Higher yields of pluripotent stem cellsA NEW technique to culture adult stem cells has been developed by researchers at the Universities of Glasgow and Southampton, UK, which greatly lessens premature differentiation.
Higher yields of pluripotent stem cells
A NEW technique to culture adult stem cells has been developed by researchers at the Universities of Glasgow and Southampton, UK, which greatly lessens premature differentiation.
Adult stem cells are increasingly being used or investigated as treatments for a range of medical conditions including cancer, Alzheimer’s and arthritis. However, culturing adult stem cells in sufficient quantities for therapeutic use is difficult as they differentiate into body tissues. Chemicals used to slow the differentiation have only limited effectiveness.
Matthew Dalby, from Glasgow’s biomedical and life sciences department, with Nikolaj Gadegaard and Richard Oreffo of the University of Southampton, led the research to develop a new nanoscale plastic culture surface which could solve the problem.
The nano patterned surface was designed and made at Glasgow, and is covered with 120 nm-sized pits. The surface allows the stem cells to grow and retain their pluripotency. The researchers created the surface using an injection-moulding technique similar to that used to produce Blu-ray discs. They say this is a cheap and easy way to solve the problem of differentiation and culture larger quantities of stem cells.
“What we and our colleagues at the University of Southampton have shown is that this new nanostructure surface can be used to very effectively culture mesenchymal stem cells, taken from sources such as bone marrow, which can then be put to use in musculoskeletal, orthopaedic and connective tissues,” said Dalby.

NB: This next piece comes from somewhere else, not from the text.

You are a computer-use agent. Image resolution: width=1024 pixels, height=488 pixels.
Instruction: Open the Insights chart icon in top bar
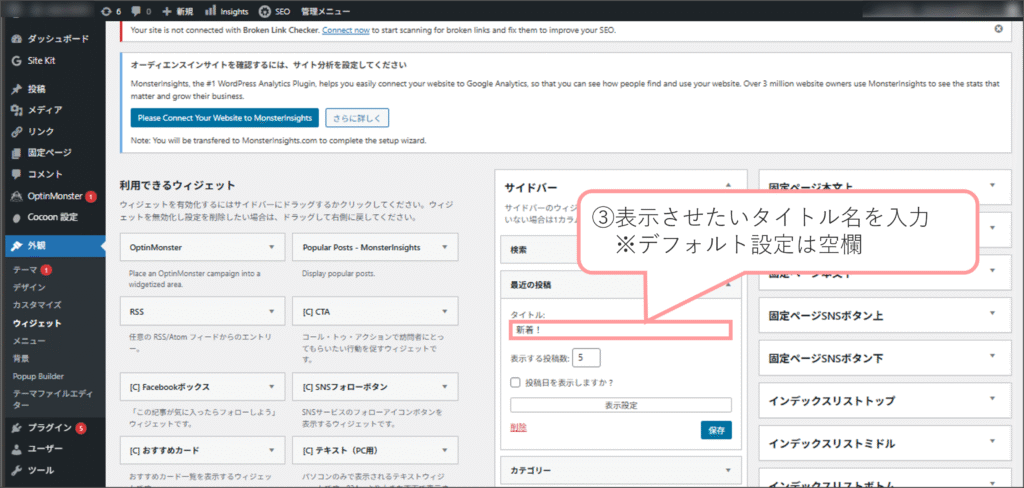click(210, 11)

He added that the team is working to make the surface commercially available for the growth of mesenchymal stem cells, and hopes that the technique will work for other stem cells. If so, he said, it could be the first step on the road to large-scale stem cell culture factories.
Oreffo said: “If this new technology enables us to create sufficient stem cells, and to pattern hip implants for example, it could herald the development of new medical devices with therapeutic application and approaches to understanding stem cell fate and regulation.”